Und die Rechte des Rauchers?

Man muss kein Jurist sein, um vorherzusehen: Der verständige durchschnittliche Nichtraucher wird die Dinge hier grundlegend anders sehen als sein zwar ebenfalls verständiger, aber eben rauchender Zeitgenosse. Das Urteil aus Karlsruhe wird also den Boden für zahllose weitere und, siehe oben, erbittert geführte Prozesse bereiten. Prozesse, die teilweise auf den Balkonen der Republik geführt werden müssen: Die Amtsrichter müssten sich selbst ein Bild von der Situation verschaffen, etwa von den Windverhältnissen, sagte die BGH-Senatsvorsitzende Christina Stresemann - unter Einsatz eines gerichtlich bestellten Testrauchers. Das wird nun auch in der vom BGH angeordneten Neuauflage des Prozesses nötig sein. "Da wird man einen Ortstermin machen müssen, dann muss sich jemand auf den Balkon stellen und rauchen."

Hinzu kommt: Sollten dem Nachbarn sogar Gesundheitsgefahren drohen, dann haben die Raucher ganz schlechte Karten. Zwar sind solche Risiken laut BGH eher unwahrscheinlich, immerhin erlauben die auf Gesundheitsschutz bedachten Nichtraucherschutzgesetze das Rauchen im Freien. Auszuschließen sei das aber nicht; im Zweifel muss ein Gutachten her.

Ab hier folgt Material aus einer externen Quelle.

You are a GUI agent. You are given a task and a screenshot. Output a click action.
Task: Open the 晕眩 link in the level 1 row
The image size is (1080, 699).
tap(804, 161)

Und die Rechte des Rauchers? "Ich plädiere für die Freiheit", hatte Siegfried Mennemeyer, Anwalt der verklagten Raucher, in der Verhandlung gerufen. Und sich nebenbei als "Gelegenheitsraucher" geoutet.

Immerhin hatte der BGH im Jahr 2006 entschieden, Rauchen gehöre zum "vertragsgemäßen Gebrauch" der Mietwohnung - inklusive Balkon. Damals ging es allerdings nicht um einen Streit zwischen Nachbarn. Ein Vermieter wollte dem Mieter die Kosten für die Renovierung der Raucherwohnung aufbürden; der BGH lehnte dies ab. Zwei Jahre später ergänzte das Gericht, dass bei exzessiven Rauchern etwas anderes gilt: Sie können durchaus in Anspruch genommen werden - aber nur dann, wenn Wände und Decken derart vergilbt sind, dass eine normale "Schönheitsreparatur" nicht mehr ausreicht, sondern eine regelrechte Instandsetzung nötig ist.

Doch der Mietvertrag, so hat der BGH nun klargestellt, gewährt nun mal kein Recht zur Belästigung von Nachbarn. Trotzdem genießt auch der Raucher Rechte, Grundrechte sogar, stellte die Vorsitzende klar. Er dürfte seine Wohnung nach seinen Bedürfnissen nutzen. "Dazu gehört auch das Rauchen."